‘Deprived of a final goodbye, the grief is indescribable’

Living in Wicklow, Kitty Brennan was unable to travel to her son’s funeral in London this week

Simon Brennan spent the last year of his life raising funds  for research into motor neurone disease.

Simon Brennan spent the last year of his life raising funds for research into motor neurone disease.

 

The Covid-19 lockdown has been a “living nightmare” for 87-year-old Kitty Brennan and her family. Her son Simon, who had been in the final stages of motor neurone disease, or MND, died in London on April 26th at the age of 53, without his mother, two brothers or his sister by his side.

Because of the restrictions on travel during this pandemic, Kitty, who lives in Arklow in Co Wicklow, was not able to go to London to say her final goodbyes to her son, or to attend the funeral, which took place in a crematorium near Hampstead Heath on Wednesday.

“For close family members, deprived of any means of saying goodbye in this surreal situation, the sense of grief is indescribable,” says Kitty, whose two other sons, Mark and Paul, live in California, and whose daughter, Katherine, lives in Kent.

Simon was diagnosed with MND less than a year ago. In October 2018, he had noticed a slight slur in his speech, followed by an increase in his anxiety levels. Over Christmas that year, believing he was suffering from stress, he decided to take a leave of absence from his job as a derivatives broker in the City.

Last May, tests confirmed that he had progressive bulbar palsy, the most aggressive form of motor neurone disease, which mainly affects the muscles in the face, throat and tongue. The prognosis was poor; most people with this form of MND die within a year or two.

“This was the most devastating piece of news, because there’s no way back from it. If you’ve got it, you are going to die,” Kitty says.

“Many people in a similar situation would just have retired and gone into their own shell, but Simon set about fundraising and raising awareness of motor neurone disease.”

A keen athlete, Simon loved cycling, tennis and boot camp training. He had run the London Marathon twice, and the summer before his diagnosis, had completed an Iron Man race in Norway.

Shortly after his diagnosis last June, he cycled from Cornwall to London to raise funds for the My Name’s Doddie charity, founded by Scottish rugby player Doddie Weir who was diagnosed with motor neurone disease in 2017. His son Freddie and brothers Mark and Paul joined him on the 435km bike ride, raising more than £100,000. In the months before he died, Simon raised a further €250,000 for the charity.

“He was losing his ability to speak, and move. In the last few months, he only had the ability to move his eyes,” Kitty recalls. Right up to the day before he died, he was able to send the family text messages using eye-gazing technology, which converts movements of the eye into words.

“All this time, when you would read his texts, you would not have known he was paralyzed, that he couldn’t eat, that he had to be fed through a tube, or couldn’t walk. He had a tremendous sense of humour, which kept us all going. I would send him videos or recordings of music he liked.”

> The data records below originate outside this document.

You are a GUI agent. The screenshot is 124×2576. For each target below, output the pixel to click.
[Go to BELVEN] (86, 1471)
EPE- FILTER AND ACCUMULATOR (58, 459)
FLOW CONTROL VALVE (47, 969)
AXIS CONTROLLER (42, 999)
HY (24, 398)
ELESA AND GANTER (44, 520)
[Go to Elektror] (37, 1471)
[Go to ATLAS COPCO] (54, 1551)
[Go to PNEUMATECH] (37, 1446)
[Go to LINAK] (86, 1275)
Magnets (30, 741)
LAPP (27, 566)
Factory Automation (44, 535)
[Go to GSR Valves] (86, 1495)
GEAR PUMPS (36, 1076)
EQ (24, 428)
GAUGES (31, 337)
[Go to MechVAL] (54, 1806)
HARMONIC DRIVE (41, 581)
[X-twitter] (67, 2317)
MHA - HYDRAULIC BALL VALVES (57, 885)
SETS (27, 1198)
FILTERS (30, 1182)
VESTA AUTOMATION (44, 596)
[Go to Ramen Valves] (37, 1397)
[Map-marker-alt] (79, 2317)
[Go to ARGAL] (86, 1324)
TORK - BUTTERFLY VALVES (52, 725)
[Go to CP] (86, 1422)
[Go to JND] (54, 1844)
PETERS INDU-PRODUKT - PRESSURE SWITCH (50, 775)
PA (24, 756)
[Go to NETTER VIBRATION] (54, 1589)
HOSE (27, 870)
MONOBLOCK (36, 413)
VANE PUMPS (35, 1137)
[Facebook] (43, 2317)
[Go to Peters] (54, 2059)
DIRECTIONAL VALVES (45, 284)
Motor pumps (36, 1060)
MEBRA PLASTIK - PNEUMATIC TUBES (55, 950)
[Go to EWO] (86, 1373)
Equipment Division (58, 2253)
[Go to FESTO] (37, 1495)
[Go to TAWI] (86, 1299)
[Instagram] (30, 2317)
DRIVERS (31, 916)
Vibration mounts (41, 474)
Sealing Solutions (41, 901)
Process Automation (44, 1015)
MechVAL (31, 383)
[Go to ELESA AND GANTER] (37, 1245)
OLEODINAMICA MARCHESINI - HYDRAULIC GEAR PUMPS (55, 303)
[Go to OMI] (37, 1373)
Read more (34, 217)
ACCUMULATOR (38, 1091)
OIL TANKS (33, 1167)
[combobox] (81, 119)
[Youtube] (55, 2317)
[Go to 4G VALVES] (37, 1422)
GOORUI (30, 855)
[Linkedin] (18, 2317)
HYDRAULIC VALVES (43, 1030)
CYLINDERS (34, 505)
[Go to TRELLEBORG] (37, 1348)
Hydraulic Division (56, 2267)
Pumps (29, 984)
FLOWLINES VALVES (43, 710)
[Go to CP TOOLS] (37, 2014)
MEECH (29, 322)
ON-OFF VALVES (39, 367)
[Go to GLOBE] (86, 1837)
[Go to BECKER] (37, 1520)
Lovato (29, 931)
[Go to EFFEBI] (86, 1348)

Over the past year, Kitty travelled back and forth between Ireland and London once a month to spend time with Simon. The last time she saw him was in early March. She had a booking for early April, but by that stage, the Covid-19 restrictions meant she couldn’t travel.

“The risks were too big, that I could get over there but not get back,” she says.

Paul had visited Simon in February, but Mark, who had booked flights from California to London for March, was also unable to travel to see his brother, after Donald Trump suspended travel from Europe into the US on March 12th.

“My daughter, who lives in Kent, was the only one who could get up to see him, and even that was closed off in the last month or so. It was heartbreaking for all of us.”

Kitty got the call from Simon’s wife Sophia on April 26th, informing her that her son had died at home in Highgate in North London.

The funeral was limited to seven people: Simon’s wife, Sophia, his children, Freddie (24), Orla (23) and Juno (19), Sophia’s brother and Simon’s best friend.

“The crematoria in London are so busy, there are queues of people to be cremated, it is horrendous. They had a 20-minute slot to say their final words and play a piece of music.”

While the service was taking place, Kitty was at home alone in Arklow.

“The undertaker recorded the service and I will receive that in a couple of days. I had lots of friends who wanted to be here while the funeral was on, but I didn’t want that,” she says, given the current social distancing restrictions. Her niece and her partner came to stay with her that evening.

The family are planning a big celebration of Simon’s life, organised by Sophia, for October.

“The way of getting over a bereavement is to be surrounded by family and friends,” Kitty says. “And the idea of having to do it this way is just so hard. I do have a couple of good friends and we do our social distancing in the garden. So I consider myself privileged to have that space outdoors.”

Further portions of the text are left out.